What is expected:
Rewrite the entries below with every instance of "Identify the location of" changed to "Give the position of", keeping everything else the same.

Collected data entries:

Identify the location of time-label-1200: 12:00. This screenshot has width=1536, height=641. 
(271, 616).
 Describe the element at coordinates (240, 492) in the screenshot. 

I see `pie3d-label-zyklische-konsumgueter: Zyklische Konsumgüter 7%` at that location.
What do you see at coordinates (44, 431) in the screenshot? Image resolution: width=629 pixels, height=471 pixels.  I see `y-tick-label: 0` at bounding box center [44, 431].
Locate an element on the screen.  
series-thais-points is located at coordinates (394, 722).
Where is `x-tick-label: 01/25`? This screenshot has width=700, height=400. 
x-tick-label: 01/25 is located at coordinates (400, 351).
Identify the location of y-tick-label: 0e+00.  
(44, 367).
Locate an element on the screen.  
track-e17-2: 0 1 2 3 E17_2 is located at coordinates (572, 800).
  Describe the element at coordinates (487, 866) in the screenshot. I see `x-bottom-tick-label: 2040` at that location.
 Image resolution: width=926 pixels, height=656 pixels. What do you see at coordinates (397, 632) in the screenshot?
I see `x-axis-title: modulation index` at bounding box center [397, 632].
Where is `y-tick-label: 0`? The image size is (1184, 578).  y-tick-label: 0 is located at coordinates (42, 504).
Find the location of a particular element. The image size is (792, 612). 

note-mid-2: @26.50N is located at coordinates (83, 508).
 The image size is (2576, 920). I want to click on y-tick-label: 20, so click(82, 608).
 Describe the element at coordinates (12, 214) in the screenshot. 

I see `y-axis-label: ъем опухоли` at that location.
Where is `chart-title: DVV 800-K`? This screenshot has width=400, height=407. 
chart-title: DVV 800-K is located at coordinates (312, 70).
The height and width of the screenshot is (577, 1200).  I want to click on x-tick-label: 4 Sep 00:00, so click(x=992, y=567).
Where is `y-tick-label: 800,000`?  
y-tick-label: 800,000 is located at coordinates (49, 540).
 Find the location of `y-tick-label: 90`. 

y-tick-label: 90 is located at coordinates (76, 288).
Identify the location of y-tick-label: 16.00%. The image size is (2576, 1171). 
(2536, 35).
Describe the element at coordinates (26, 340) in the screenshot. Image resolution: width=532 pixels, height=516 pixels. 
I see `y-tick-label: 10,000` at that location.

Answer to the problem:
Give the position of time-label-1200: 12:00. This screenshot has width=1536, height=641. 
(271, 616).
 Describe the element at coordinates (240, 492) in the screenshot. 

I see `pie3d-label-zyklische-konsumgueter: Zyklische Konsumgüter 7%` at that location.
What do you see at coordinates (44, 431) in the screenshot? Image resolution: width=629 pixels, height=471 pixels.  I see `y-tick-label: 0` at bounding box center [44, 431].
Locate an element on the screen.  
series-thais-points is located at coordinates (394, 722).
Where is `x-tick-label: 01/25`? This screenshot has width=700, height=400. 
x-tick-label: 01/25 is located at coordinates (400, 351).
Give the position of y-tick-label: 0e+00.  
(44, 367).
Locate an element on the screen.  
track-e17-2: 0 1 2 3 E17_2 is located at coordinates (572, 800).
  Describe the element at coordinates (487, 866) in the screenshot. I see `x-bottom-tick-label: 2040` at that location.
 Image resolution: width=926 pixels, height=656 pixels. What do you see at coordinates (397, 632) in the screenshot?
I see `x-axis-title: modulation index` at bounding box center [397, 632].
Where is `y-tick-label: 0`? The image size is (1184, 578).  y-tick-label: 0 is located at coordinates (42, 504).
Find the location of a particular element. The image size is (792, 612). 

note-mid-2: @26.50N is located at coordinates (83, 508).
 The image size is (2576, 920). I want to click on y-tick-label: 20, so click(82, 608).
 Describe the element at coordinates (12, 214) in the screenshot. 

I see `y-axis-label: ъем опухоли` at that location.
Where is `chart-title: DVV 800-K`? This screenshot has width=400, height=407. 
chart-title: DVV 800-K is located at coordinates (312, 70).
The height and width of the screenshot is (577, 1200).  I want to click on x-tick-label: 4 Sep 00:00, so click(x=992, y=567).
Where is `y-tick-label: 800,000`?  
y-tick-label: 800,000 is located at coordinates (49, 540).
 Find the location of `y-tick-label: 90`. 

y-tick-label: 90 is located at coordinates (76, 288).
Give the position of y-tick-label: 16.00%. The image size is (2576, 1171). 
(2536, 35).
Describe the element at coordinates (26, 340) in the screenshot. Image resolution: width=532 pixels, height=516 pixels. 
I see `y-tick-label: 10,000` at that location.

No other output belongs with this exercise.